[Opening Exercise data section]

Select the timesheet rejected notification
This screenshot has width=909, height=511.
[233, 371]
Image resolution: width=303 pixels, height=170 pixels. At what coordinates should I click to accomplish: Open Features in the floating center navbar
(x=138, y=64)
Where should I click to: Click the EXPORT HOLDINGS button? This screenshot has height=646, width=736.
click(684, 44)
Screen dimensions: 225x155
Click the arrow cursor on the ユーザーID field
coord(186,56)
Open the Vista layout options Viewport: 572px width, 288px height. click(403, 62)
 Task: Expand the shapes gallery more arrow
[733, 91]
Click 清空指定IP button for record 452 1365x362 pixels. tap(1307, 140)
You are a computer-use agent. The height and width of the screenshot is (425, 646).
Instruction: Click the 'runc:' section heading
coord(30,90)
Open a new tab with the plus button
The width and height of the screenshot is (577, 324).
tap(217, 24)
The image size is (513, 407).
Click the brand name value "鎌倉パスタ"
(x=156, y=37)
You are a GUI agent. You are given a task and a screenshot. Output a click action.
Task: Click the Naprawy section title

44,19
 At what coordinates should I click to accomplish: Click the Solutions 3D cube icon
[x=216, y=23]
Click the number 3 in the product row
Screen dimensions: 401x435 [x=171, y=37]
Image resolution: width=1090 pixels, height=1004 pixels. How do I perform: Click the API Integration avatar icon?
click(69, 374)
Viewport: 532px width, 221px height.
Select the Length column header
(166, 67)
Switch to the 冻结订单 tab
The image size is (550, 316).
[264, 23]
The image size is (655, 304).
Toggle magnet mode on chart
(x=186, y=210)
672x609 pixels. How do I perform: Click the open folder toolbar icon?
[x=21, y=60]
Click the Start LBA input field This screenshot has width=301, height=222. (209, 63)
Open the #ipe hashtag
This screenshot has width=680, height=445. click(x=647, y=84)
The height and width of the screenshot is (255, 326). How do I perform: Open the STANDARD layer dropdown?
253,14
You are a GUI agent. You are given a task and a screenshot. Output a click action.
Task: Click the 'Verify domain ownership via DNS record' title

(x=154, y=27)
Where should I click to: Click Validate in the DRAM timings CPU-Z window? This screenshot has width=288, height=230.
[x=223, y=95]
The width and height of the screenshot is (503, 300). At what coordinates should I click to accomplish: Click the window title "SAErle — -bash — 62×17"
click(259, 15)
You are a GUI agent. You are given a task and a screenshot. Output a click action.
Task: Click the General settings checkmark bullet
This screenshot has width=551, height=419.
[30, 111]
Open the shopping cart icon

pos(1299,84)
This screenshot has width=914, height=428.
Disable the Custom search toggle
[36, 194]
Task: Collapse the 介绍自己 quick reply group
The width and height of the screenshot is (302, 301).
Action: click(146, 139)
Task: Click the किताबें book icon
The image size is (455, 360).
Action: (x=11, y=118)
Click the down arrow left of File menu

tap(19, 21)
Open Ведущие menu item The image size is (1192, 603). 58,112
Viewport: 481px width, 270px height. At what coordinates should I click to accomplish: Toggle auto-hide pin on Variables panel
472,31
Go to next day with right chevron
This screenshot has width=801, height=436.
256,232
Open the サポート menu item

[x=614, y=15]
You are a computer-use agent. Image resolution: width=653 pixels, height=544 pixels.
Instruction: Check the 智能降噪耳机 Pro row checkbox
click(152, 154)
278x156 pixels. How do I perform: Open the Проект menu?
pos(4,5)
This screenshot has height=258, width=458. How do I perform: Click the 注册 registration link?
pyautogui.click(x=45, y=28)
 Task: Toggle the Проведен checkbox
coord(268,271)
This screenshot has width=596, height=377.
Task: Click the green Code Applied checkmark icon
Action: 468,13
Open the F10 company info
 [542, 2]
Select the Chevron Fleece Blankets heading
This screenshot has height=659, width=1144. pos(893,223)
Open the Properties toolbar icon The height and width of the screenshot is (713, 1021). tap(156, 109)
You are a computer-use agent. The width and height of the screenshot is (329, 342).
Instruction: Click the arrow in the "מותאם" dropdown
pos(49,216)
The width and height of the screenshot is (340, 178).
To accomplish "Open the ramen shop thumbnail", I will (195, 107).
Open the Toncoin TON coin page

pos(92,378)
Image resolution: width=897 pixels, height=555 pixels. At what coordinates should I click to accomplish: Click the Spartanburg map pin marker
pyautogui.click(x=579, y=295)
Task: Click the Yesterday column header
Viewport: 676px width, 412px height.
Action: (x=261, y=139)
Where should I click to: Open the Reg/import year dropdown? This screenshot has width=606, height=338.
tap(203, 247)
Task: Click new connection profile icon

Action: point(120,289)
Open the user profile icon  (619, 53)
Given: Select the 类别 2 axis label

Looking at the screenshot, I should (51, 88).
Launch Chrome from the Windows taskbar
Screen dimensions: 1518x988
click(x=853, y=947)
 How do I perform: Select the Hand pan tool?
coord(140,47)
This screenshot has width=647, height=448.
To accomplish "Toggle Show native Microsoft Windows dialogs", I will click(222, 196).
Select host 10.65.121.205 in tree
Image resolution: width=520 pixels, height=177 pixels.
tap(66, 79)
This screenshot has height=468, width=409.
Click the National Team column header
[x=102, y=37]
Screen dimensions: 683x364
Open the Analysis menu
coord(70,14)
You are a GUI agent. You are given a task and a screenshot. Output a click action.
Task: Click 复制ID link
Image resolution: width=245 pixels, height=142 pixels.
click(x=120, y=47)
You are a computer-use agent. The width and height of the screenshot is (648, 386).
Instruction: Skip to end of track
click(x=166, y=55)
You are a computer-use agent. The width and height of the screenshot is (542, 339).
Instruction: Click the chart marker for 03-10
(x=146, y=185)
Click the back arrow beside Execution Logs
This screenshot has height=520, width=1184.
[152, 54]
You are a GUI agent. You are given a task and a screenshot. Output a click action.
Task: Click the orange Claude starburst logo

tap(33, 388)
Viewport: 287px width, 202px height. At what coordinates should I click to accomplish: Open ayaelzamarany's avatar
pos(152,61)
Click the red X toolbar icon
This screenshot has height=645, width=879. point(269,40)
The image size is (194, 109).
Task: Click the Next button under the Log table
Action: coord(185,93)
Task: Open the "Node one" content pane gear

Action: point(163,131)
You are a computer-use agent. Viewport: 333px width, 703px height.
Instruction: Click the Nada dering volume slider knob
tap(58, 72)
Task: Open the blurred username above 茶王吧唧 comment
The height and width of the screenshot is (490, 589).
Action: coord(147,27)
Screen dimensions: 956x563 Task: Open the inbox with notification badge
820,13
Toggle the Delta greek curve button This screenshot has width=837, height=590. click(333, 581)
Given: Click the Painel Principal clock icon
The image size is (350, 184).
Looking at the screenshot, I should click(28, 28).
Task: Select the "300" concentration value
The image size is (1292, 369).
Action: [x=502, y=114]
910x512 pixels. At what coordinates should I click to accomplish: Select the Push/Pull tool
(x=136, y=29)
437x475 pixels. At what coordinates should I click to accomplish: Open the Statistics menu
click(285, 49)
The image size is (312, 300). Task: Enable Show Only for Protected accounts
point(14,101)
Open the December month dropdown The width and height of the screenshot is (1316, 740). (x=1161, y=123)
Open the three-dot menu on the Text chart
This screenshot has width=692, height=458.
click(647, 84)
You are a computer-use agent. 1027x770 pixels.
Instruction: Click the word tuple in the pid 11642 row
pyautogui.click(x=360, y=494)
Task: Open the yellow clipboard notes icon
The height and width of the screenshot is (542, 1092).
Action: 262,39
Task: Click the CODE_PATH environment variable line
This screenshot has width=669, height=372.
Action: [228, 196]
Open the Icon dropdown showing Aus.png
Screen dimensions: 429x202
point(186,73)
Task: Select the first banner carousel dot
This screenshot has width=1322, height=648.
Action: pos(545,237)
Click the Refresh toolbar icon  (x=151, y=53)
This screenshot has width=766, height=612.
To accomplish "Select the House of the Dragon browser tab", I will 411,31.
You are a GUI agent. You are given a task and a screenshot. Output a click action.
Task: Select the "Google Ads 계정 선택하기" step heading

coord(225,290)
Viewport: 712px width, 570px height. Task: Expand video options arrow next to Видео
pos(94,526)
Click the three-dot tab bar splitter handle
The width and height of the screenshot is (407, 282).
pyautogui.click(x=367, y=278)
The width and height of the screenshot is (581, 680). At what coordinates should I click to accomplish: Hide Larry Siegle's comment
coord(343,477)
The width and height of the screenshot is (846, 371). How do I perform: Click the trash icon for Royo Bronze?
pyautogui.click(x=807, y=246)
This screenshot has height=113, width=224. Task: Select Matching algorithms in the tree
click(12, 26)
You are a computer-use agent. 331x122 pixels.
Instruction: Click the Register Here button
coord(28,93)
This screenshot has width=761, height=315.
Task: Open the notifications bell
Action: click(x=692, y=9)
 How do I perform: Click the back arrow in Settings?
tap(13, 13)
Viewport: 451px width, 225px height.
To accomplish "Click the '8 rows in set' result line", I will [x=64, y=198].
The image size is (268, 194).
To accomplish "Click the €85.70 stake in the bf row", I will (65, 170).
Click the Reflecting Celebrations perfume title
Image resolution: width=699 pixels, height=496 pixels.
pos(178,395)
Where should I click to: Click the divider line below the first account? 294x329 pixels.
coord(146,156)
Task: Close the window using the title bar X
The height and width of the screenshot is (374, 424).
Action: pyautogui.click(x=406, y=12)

[Closing Exercise data section]

Task goal :: Scan the records above for the string "Windows", then report every line that contains it.

Written answer ::
Launch Chrome from the Windows taskbar
To accomplish "Toggle Show native Microsoft Windows dialogs", I will click(222, 196).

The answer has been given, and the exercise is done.